▶ [What this exercise asks]:
- A) Using the Major Owens biography, decide whether each statement agrees with it, answering yes or no and quoting the exact words that settle it. (i) Owens finished Hamilton High School at age 16. (ii) Owens was commissioner of the Community Development Agency from 1966 to 1968. (iii) Owens entered the New York State Senate as a Republican.
- B) Please reproduce the Major Owens biography word for word, starting with "During this time" and going on through "Columbia University, NY.".

▶ [Provided passage]:
Former New York Congressman Major Robert Owens was born on June 28, 1936 in Collierville, Tennessee. He graduated from Hamilton High School in Memphis in 1952 at the age of 16. Owens received a bachelor’s degree from Morehouse College in 1956, and an M.S. in Library Science from Atlanta University in 1957. He then moved to Brooklyn, New York where he worked as a librarian.
During this time Owens became active in the Brooklyn community. In 1964 he served as the chair of the Brooklyn Congress of Racial Equality and vice president of the Metropolitan Council of Housing for New York City. He was also the community coordinator of the Brooklyn Public Library from 1964 to 1966, served as the executive director of the Brownsville Community Council from 1966 to 1968. From 1968 to 1973 Owens was commissioner of the Community Development Agency in New York City. Between 1973 and 1975 he served as director of the community media library program at Columbia University, NY.
Major Owens was elected to the New York State Senate as a Democrat in 1974. He remained in the State Senate until 1982 when he was elected to New York’s Eleventh Congressional District, replacing the retiring Shirley Chisholm. With his election Owens became the only professional librarian ever elected to Congress.

▶ [Data excerpt]:
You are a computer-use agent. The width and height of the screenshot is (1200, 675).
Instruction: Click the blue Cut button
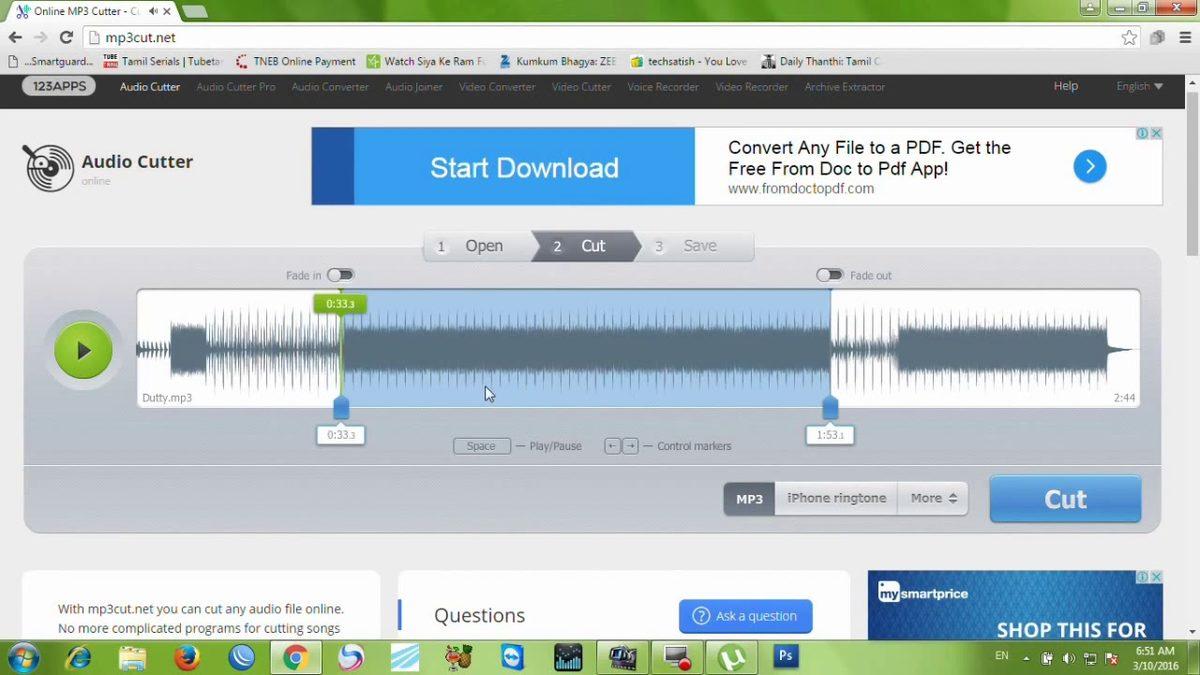point(1064,499)

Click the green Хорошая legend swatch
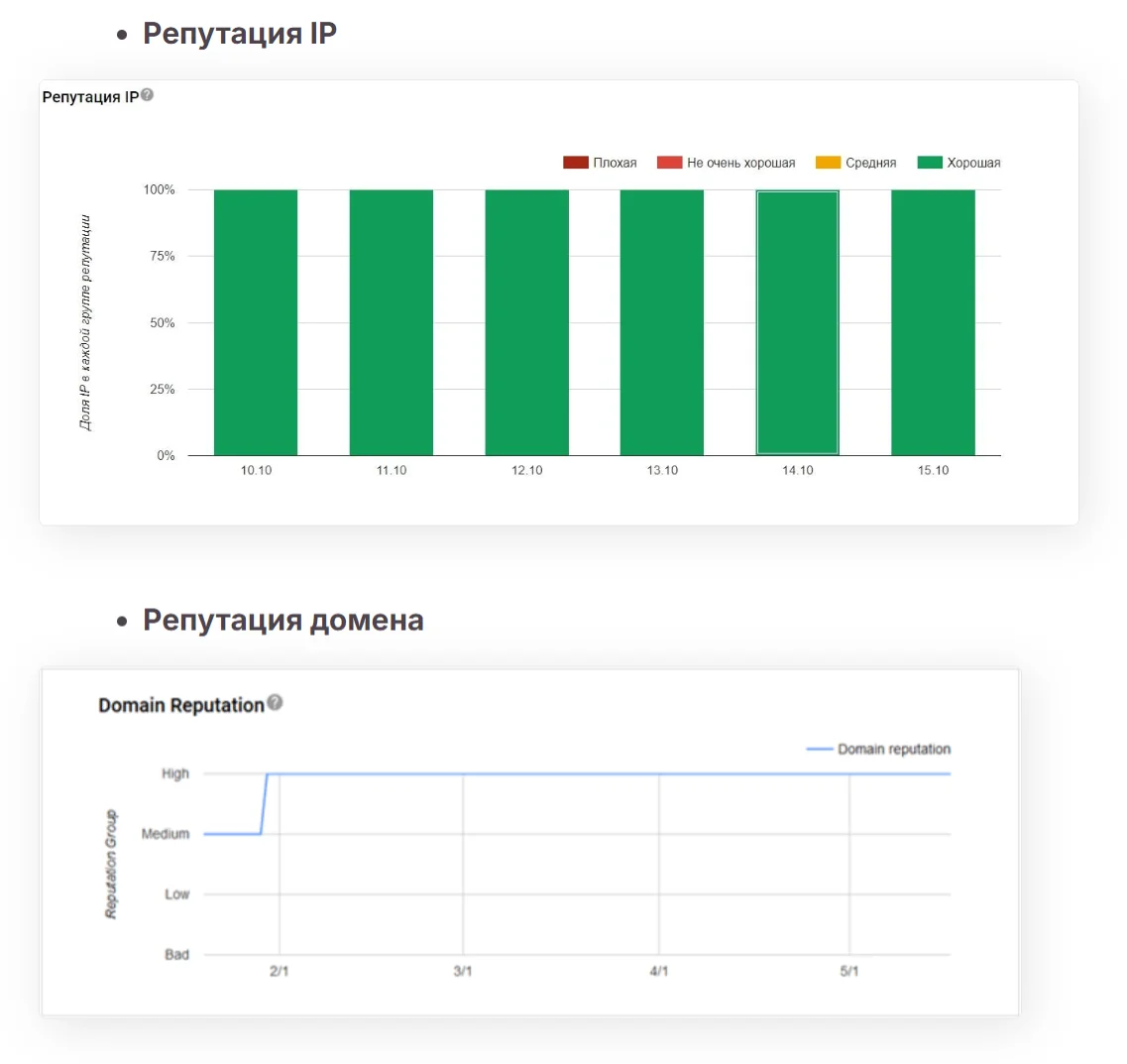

▶ [Full answers]:
- A)
(i) Yes: "He graduated from Hamilton High School in Memphis in 1952 at the age of 16."
(ii) No: "From 1968 to 1973 Owens was commissioner of the Community Development Agency in New York City."
(iii) No: "Major Owens was elected to the New York State Senate as a Democrat in 1974."

- B)
During this time Owens became active in the Brooklyn community. In 1964 he served as the chair of the Brooklyn Congress of Racial Equality and vice president of the Metropolitan Council of Housing for New York City. He was also the community coordinator of the Brooklyn Public Library from 1964 to 1966, served as the executive director of the Brownsville Community Council from 1966 to 1968. From 1968 to 1973 Owens was commissioner of the Community Development Agency in New York City. Between 1973 and 1975 he served as director of the community media library program at Columbia University, NY.